Government’s commitment to the development of Education has been demonstrated since it assumed the reins of power. Education expenditure as a percentage of total government expenditure was 28.9 percent in 2017, signalling government’s commitment to the development of Education.

But, while acknowledging the substantial investments made in Education in general, we must as a country, begin to seriously zoom in the lenses on Virtual Education as a critical ingredient for today and an indispensable route to education delivery in the future. Virtual Education has ceased to be complementary; it constitutes a part of the basic structure for modern-day education delivery.

The Sector Minister, Dr. Yaw Osei Adutwum, has on many occasions reiterated government’s conviction that a futureproof way to ensure the delivery of quality, equitable, sustainable and responsive education across all levels, is to invest in Virtual Learning. Beyond the expression of conviction, government is also seen to be taking concrete steps to actualise its vision for Virtual Education. The iBox and iCampus E-Learning platforms are among the major interventions made by government and key stakeholders so far, spearheaded by CENDLOS.

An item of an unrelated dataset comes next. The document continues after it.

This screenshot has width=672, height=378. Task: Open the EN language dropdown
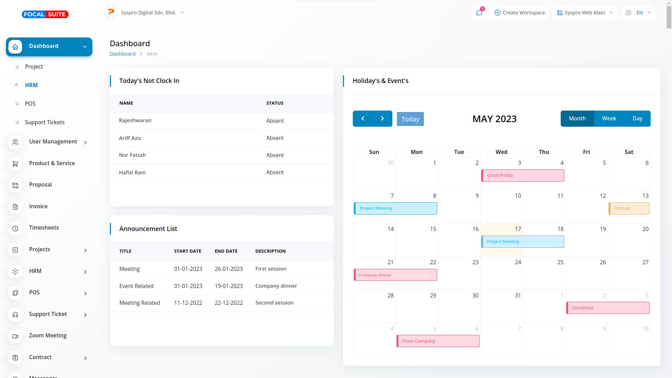click(638, 13)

But the enormity of the task of building an education delivery model that effectively blends traditional and virtual learning, and the urgency associated with it, demand that government and all other stakeholders in Education, including the general public, work even more closely together to empower CENDLOS. An ‘all hands-on deck’ approach is needed to firmly position the agency as the pulsating nexus of Virtual Education delivery.

Figuratively speaking, CENDLOS must become like the engine of a 600km/h bullet train, providing the propulsive power for the Virtual Education coaches.

The bill to clothe CENDLOS with the full powers of a state-owned agency is expected to be laid before parliament in the next few months. It is the ardent hope of all stakeholders in Education, as well as all forward-looking Ghanaians that the bill will be passed timeously, in order to enable CENDLOS execute its crucial mandate more fully and thus place Ghana on the map of countries that are conscientiously securing their citizens’ future through the development of responsive Virtual Education delivery systems.

In concluding, the point needs to be re-emphasised that no country that is future-minded and conscious of the irreversible Educational trends being carried on the wings of ICT, can afford to play lethargic, or turn a blind eye to this sweeping wind of change.

If a nation did so, that oblivion or lethargy would amount to gambling with the very future of its people. Technological stagnation in Education, in these times of fast-paced technological change is not stagnation; it is backward suicidal motion – a self-imposed existential threat to nationhood.

Ghana cannot afford to slip down that path. We must consolidate the modest successes chalked in Virtual Education delivery and focus on making the bigger vision a reality.